So I was wrong on Gonzalez
by
degsme
08/27/2007, 10:48 AM #
So I was wrong on Gonzalez. I predicted that he would stay through mid November - ie until the Congressional session went into formal recesss. That way Bush could make a Recess Appointment that would last through Nov 2008 - after which his lame duck admin could run without an AG for the 3 mos of transition to the new administration,
But by resigning now - and more importantly setting the resignation effectiveness date as Sept 17, Gonzalez precludes an immediate Recess Appointment (since Congress is in recess now, if he resigned effective immediately Bush could make a Recess appt). So why now?
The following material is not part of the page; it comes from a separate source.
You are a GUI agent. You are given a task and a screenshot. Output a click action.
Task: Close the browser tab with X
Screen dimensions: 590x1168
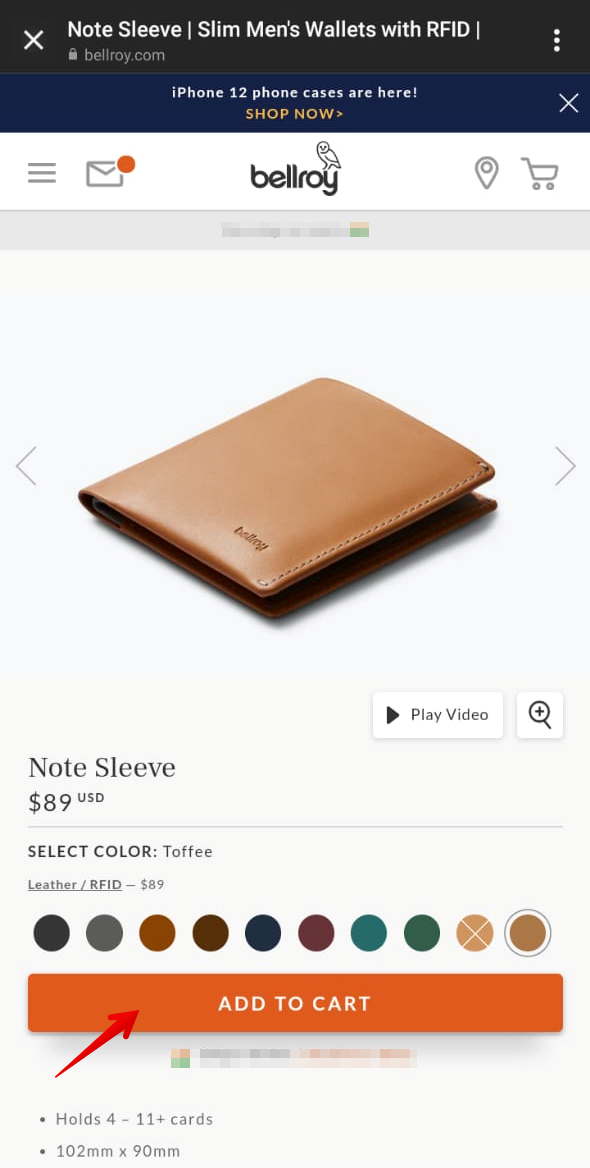click(x=34, y=40)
I think that there is a more sublte politiical calculus here. By resigning now he avoids another round of nasty investigatory hearings. Yes the sub-poenas for his, Meyers et. al. documents will continue. Be we well know that this is headed for SCOTUS and hence nothing will happen before the end of the administration. But Gonzalez can no longer be pulled before Congress to be asked inconvenient questions that harm the Bush Administration.
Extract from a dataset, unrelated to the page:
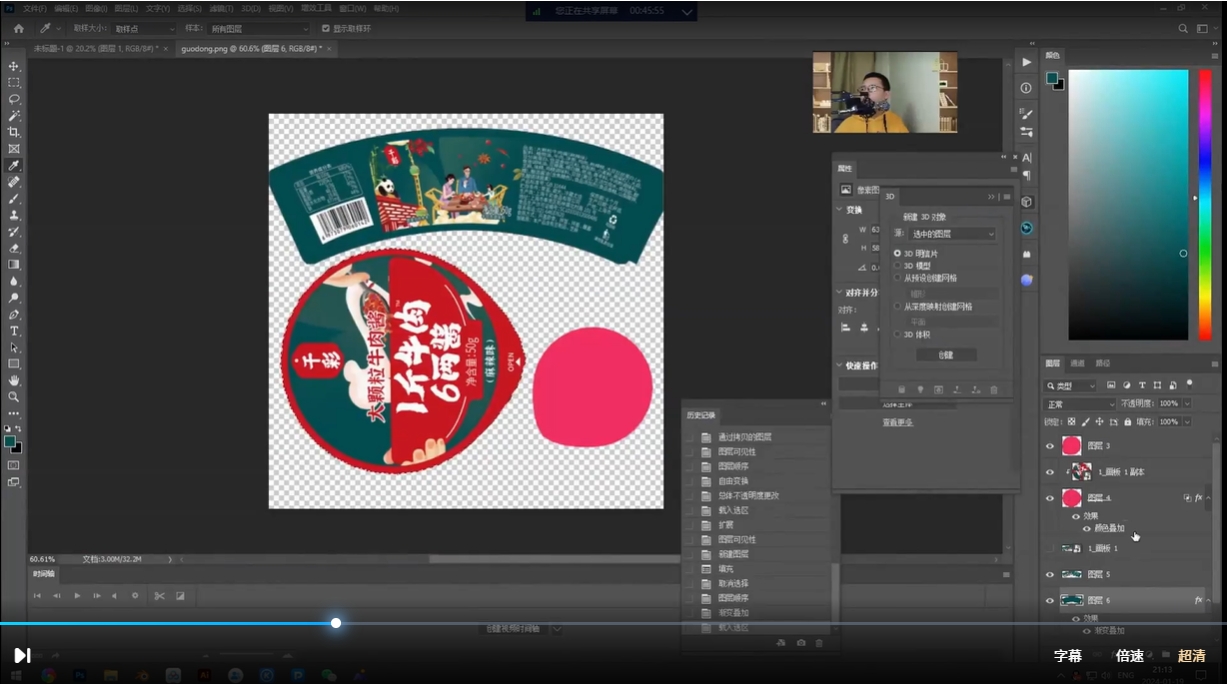Click the 倍速 playback speed button
The image size is (1227, 684).
coord(1130,656)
The there is the less important factor of the supposed WH memo indicating that those planning to resign should do so by Labor Day 07 or else be expected to serve out the rest of the term.
So by resigning now, AG takes the immediate heat off the WH on the US Attorney Scandal AND the NSA Surveillance issue - which Dems have sworn to revisit after this current recess. It also lets Bush make a visible attempt to work with Congress on finding a mutually acceptable replacement to Gonzalez for the next 3 months. Now we know this will likely fail - because Congress wants an AG that WILL continue to investigate both scandals and WILL comply with subpoenas and that is the last thing POTUS wants.
Then in November, having made a "good faith effort" to "work with Congress", Bush can declare that 3 months of stalemate is enough and he is appointing HIS candidate as a recess appointment. This reduces the political fallout of the recess appointment, while getting around Congressional will.
Not a clean simple answer, but one I think meets the observable facts.